Treatment of Psoriatic Arthritis
Psoriatic arthritis is inflammatory arthritis affecting some people with psoriasis. It causes joint pain, stiffness and swelling ranging from mild to severe with potential for joint damage.
Psoriatic arthritis is inflammatory arthritis affecting some people with psoriasis. It causes joint pain, stiffness and swelling ranging from mild to severe with potential for joint damage.
First-Line Treatment Principles
- ✓Treat-to-target (T2T) strategy in RA and SpA: aim for remission or low disease activity
- ✓Disease-modifying antirheumatic drugs (DMARDs) initiated early in RA — methotrexate first-line
- ✓Biologic DMARDs (anti-TNF, anti-IL-6, JAK inhibitors) when csDMARD inadequate
- ✓Hydroxychloroquine and low-dose prednisolone for SLE; immunosuppressives for organ-threatening disease
- ✓Analgesia stepped approach: paracetamol → NSAIDs → opioids (short-term); topical agents in OA
Medications Used in Psoriatic Arthritis
Tofacitinib is a JAK inhibitor that blocks Janus kinase signaling to reduce inflammation in rheumatoid arthritis, psoriatic arthritis, and ulcerative colitis.
Baricitinib is a JAK inhibitor that blocks Janus kinase signaling to reduce inflammation in rheumatoid arthritis, psoriatic arthritis, and ulcerative colitis.
Upadacitinib is a JAK inhibitor that blocks Janus kinase signaling to reduce inflammation in rheumatoid arthritis, psoriatic arthritis, and ulcerative colitis.
Filgotinib is a JAK inhibitor that blocks Janus kinase signaling to reduce inflammation in rheumatoid arthritis, psoriatic arthritis, and ulcerative colitis.

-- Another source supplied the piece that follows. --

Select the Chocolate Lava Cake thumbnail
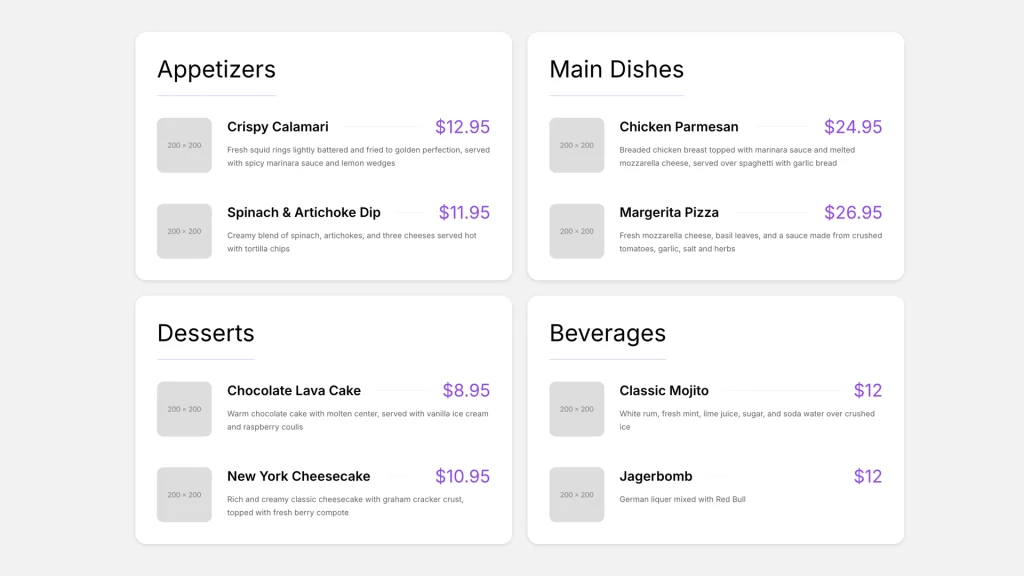The height and width of the screenshot is (576, 1024). (184, 409)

Non-Pharmacological Management
- •Physical therapy: joint protection, range-of-motion exercises, strengthening — essential in OA and RA
- •Weight management: reduces mechanical load on hips/knees; reduces systemic inflammation
- •Occupational therapy: joint protection aids, assistive devices, workplace adaptations
- •Hydrotherapy and aquatic exercise: low-impact joint rehabilitation in OA
- •Dietary: Mediterranean diet reduces RA disease activity; omega-3 supplementation may reduce inflammation
- •Smoking cessation: major independent risk factor for RA initiation and worse disease course
- •Sun protection in SLE (UV can trigger flares)
Treatment Goals
Monitoring Parameters
- ◆Disease activity scores: DAS28 (RA), BASDAI/ASDAS (SpA), SLEDAI (lupus) — at 1, 3, 6 months
- ◆Shared care monitoring for methotrexate: FBC, LFTs monthly × 6, then every 3 months
- ◆Anti-TNF monitoring: TB screening (IGRA) before initiation; LTBI prophylaxis if positive
- ◆Bone mineral density: DEXA scan at baseline and every 2 years on long-term corticosteroids
- ◆Anti-dsDNA and complement (C3/C4) in SLE flare surveillance
- ◆Opthalmology: hydroxychloroquine retinopathy screening annually after 5 years use
Escalation Criteria
- →Inadequate response to methotrexate at 3 months → add hydroxychloroquine/sulfasalazine or switch to biologic
- →Lupus nephritis → high-dose prednisolone + mycophenolate or cyclophosphamide
- →Vasculitis with organ involvement → IV methylprednisolone + cyclophosphamide or rituximab
- →Septic arthritis: urgent joint aspiration + IV antibiotics; surgical washout if joint destruction
Special Populations
Clinical Insights
Compare With Similar Conditions
Not sure about your symptoms?
Our AI Symptom Checker analyses your symptoms and suggests the most likely diagnoses — including relevant treatment pathways.